The rules are simple:
- Each Tuesday, Jana assigns a new topic. Create your own Top Ten list that fits that topic – putting your unique spin on it if you want.
- Everyone is welcome to join but please link back to That Artsy Reader Girl in your own Top Ten Tuesday post.
- Add your name to the Linky widget on that day’s post so that everyone can check out other bloggers’ lists.
- Or if you don’t have a blog, just post your answers as a comment.
This week’s Top Ten Tuesday topic is Books That Defied My Expectations. My list contains ten books in genres I don’t often read – children’s, YA, fantasy, science fiction and romance – but which I still enjoyed.
Links from each title will take you to my review.
A Monster Calls by Patrick Ness – ‘The monster showed up after midnight. As they do.’
Jane’s Country Year by Malcolm Saville – Eleven-year old Jane discovers the healing powers of nature and the joys of country life during her convalescence on her uncle’s farm.
They Both Die at the End by Adam Silvera – ‘We never act’, Mateo says. ‘Only react once we realise the clock is ticking.’
The Snow Child by Eowyn Ivey – ‘In my old age, I see that life itself is often more fantastic and terrible than the stories we believed as children, and that perhaps there is no harm in finding magic among the trees.’
Hell’s Gate by Laurent Gaudé, trans. by Emily Boyce and Jane Aitken – Neapolitan taxi driver Matteo descends in the underworld following the death of his son.
The Things We Learn When We’re Dead by Charlie Laidlaw – On the way home from a dinner party, Lorna Love steps into the path of an oncoming car.
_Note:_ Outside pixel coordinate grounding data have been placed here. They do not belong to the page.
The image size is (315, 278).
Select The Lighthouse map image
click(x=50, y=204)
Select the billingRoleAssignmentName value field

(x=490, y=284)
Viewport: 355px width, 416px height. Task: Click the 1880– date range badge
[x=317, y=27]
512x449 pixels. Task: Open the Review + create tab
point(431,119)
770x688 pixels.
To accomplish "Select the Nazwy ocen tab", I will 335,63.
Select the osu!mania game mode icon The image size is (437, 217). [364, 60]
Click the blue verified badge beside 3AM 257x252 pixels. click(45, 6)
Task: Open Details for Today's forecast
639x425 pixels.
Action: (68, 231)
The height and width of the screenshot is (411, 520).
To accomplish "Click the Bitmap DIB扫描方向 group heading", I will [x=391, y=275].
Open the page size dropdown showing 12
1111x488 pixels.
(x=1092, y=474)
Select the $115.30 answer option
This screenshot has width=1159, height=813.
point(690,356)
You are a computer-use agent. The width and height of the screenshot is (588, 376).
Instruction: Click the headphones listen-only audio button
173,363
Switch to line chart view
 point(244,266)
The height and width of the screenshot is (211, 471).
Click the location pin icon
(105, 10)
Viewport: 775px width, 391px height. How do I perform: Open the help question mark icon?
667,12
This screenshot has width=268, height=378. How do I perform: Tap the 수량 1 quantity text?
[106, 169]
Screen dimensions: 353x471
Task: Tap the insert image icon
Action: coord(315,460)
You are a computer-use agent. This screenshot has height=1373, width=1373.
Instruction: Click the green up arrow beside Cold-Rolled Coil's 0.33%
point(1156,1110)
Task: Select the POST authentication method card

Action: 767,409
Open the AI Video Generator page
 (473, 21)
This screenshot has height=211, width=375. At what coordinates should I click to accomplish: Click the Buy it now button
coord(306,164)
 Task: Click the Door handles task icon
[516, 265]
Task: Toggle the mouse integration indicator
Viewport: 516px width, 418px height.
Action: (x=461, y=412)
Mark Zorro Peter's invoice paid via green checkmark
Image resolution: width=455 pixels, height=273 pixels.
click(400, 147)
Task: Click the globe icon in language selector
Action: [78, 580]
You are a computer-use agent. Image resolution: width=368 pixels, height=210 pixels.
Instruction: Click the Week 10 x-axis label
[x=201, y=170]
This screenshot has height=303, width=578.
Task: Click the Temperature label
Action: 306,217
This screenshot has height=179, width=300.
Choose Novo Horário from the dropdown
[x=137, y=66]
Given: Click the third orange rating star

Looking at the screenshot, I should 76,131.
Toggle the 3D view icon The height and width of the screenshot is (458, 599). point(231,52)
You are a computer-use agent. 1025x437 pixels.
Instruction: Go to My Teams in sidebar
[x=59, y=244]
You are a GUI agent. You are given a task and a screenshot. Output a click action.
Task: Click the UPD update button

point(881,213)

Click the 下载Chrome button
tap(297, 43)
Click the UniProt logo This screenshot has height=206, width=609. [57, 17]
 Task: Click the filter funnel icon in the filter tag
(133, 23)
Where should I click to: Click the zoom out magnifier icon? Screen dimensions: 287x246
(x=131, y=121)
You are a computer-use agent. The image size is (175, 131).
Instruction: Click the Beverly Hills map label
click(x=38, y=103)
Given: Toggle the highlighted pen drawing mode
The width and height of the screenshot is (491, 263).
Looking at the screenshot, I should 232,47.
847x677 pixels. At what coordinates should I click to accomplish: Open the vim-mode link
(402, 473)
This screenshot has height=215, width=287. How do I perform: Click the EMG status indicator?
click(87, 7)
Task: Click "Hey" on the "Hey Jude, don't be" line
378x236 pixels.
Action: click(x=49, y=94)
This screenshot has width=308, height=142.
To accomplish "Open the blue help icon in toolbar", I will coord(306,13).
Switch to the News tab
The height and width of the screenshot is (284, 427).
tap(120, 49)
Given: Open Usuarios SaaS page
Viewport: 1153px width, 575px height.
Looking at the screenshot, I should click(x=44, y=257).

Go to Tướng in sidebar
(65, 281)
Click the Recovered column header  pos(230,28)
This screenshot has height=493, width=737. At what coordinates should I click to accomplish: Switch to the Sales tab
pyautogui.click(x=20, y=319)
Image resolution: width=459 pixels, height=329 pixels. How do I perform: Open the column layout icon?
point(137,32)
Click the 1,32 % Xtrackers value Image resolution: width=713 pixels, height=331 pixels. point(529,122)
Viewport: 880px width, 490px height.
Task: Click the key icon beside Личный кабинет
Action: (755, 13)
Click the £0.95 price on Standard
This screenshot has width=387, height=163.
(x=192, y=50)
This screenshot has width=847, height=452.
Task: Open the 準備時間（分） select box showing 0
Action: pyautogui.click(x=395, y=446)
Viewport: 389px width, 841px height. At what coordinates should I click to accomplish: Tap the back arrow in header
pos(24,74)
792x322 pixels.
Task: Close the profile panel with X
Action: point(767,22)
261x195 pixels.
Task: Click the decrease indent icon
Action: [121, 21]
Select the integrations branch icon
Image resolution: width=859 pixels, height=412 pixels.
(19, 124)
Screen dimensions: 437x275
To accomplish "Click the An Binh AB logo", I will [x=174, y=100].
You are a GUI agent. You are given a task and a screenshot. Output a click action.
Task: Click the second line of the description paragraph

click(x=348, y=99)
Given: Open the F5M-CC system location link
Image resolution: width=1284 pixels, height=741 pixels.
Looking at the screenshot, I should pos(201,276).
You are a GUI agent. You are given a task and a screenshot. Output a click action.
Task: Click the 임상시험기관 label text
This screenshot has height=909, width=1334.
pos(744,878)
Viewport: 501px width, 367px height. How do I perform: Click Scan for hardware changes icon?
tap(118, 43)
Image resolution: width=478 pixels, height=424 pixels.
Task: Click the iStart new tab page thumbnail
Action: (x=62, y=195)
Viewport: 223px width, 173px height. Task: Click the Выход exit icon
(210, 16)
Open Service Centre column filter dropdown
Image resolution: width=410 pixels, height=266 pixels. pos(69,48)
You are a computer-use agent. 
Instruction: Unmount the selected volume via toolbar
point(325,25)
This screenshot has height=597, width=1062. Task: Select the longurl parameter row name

When she wakes up she is in HVN, a lost, dysfunctional spaceship of which God is the aging hippy captain.
Fata Morgana by Steven R. Boyett & Ken Mitchroney – The crew of a WW2 B17 bomber is transported through some kind of vortex into a bleak, desolate landscape where two competing cities are all that remains after a global apocalypse.
Spaceman of Bohemia by Jaroslav Kalfar – A Czech astronaut is launched into space on what seems like a suicide mission to investigate a mysterious dust cloud covering Venus.
Under an Amber Sky by Rose Alexander – Set in Montenegro, an emotional story with an element of romance, a little sadness but tinged with hope.
Grace After Henry by Eithne Shortall – Grace sees her boyfriend Henry everywhere. In the supermarket, on the street, at the graveyard. Only Henry is dead.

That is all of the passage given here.